Time Not Travel Stopped

I received Time Travel: To The Edge Of History as an ARC. I requested this book as I thought the concept was a really good one. Imagine a father taking their early teen-aged daughter on a 30-day globe trotting adventure exploring the history of us, before history. I have made it to somewhere in Chapter 5, about 3 or so days into their actual journey and I currently cannot finish it. I do hope to get motivated to pick it up again in the future and give it another go, but for now, it will become a DNF.

Part of my issues with the work follows:

First, it’s a completely unbalanced organized work. It apparently has only 11 chapters. I have read 4 and ‘a half’ of the chapters and I am only 16% through the book. Being 41% finished by chapter math, but only 16% by reader math, well it messes with my psyche while reading. I believe that there should be more overall balance between chapters or the book should have been divided into parts. For example, part one of the book could have been “The Plan” or “The Idea” of the trip and part two could have been “The Journey” or “The Adventure” telling about the trip itself. In that way the chapters would feel more balanced, where the chapters of the planning part are short and quick and apparently, the travel chapters are much much longer. Another idea could have been that from Chapter 5 on-wards each day could have been a chapter, that would have made it easier to follow as I am not truly sure if I stopped 3 or 4 days into the trip.

Second, thus far, I also find the story-line part of the book to feel lacking and not genuine. I just really struggle with feeling like I am part of this father-daughter trip to explore human history. I don’t buy it. I do not connect with the characters. They feel shallow and forced. Their awe and emotion lack the verbage needed to give the reader something to feel. It seems fake. It seems like the author really is just literally making up a story as he goes along, instead of telling a story. Some details feel weird cause they are unnecessary and other details are completely missing that would add the needed depth to the story. The author maybe a great conversationalist whom is knowledgeable. But, storyteller he is not.

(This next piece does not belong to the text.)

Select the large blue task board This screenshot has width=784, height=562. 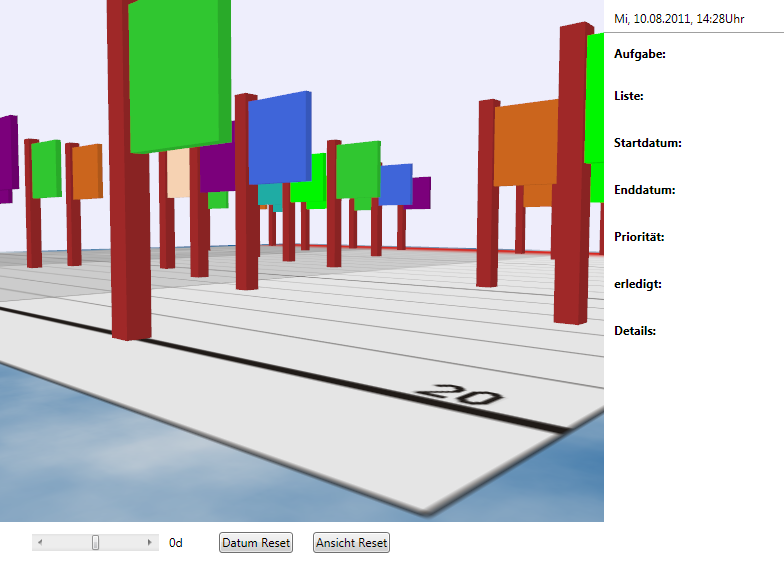tap(281, 138)
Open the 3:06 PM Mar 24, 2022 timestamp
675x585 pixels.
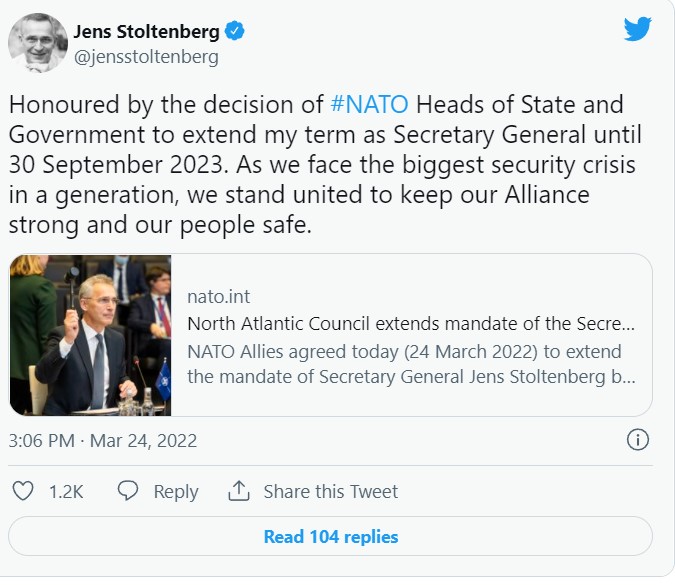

Third, I find the structure of the dialogue and the narration of the book to be somewhat stilted for a native reader. I do not know if this is done intentionally or if it is poor English translating. Either way it makes for a very disjointed read. There are certain phrases that sound strange to the ear. Additionally, there are misuses of words and phrases that have the reader tripping and or falling and stopping to reread and grasp and understand. This prevents the reader from just tagging along for the ride with this father and daughter.

I really wanted to like this book. I believe that we as a people need to be more curious about ourselves and our history. I believe that curiosity should be nurtured and encouraged and the author stated his desire to help inspire the curiosity to reignite within readers. In this we are both proponents, but unfortunately for me, I found myself more bored than inspired. I do hope that others do better with the book than I have. More importantly, I hope that no one loses their curious spark by struggling with the same issues that challenged me with this work.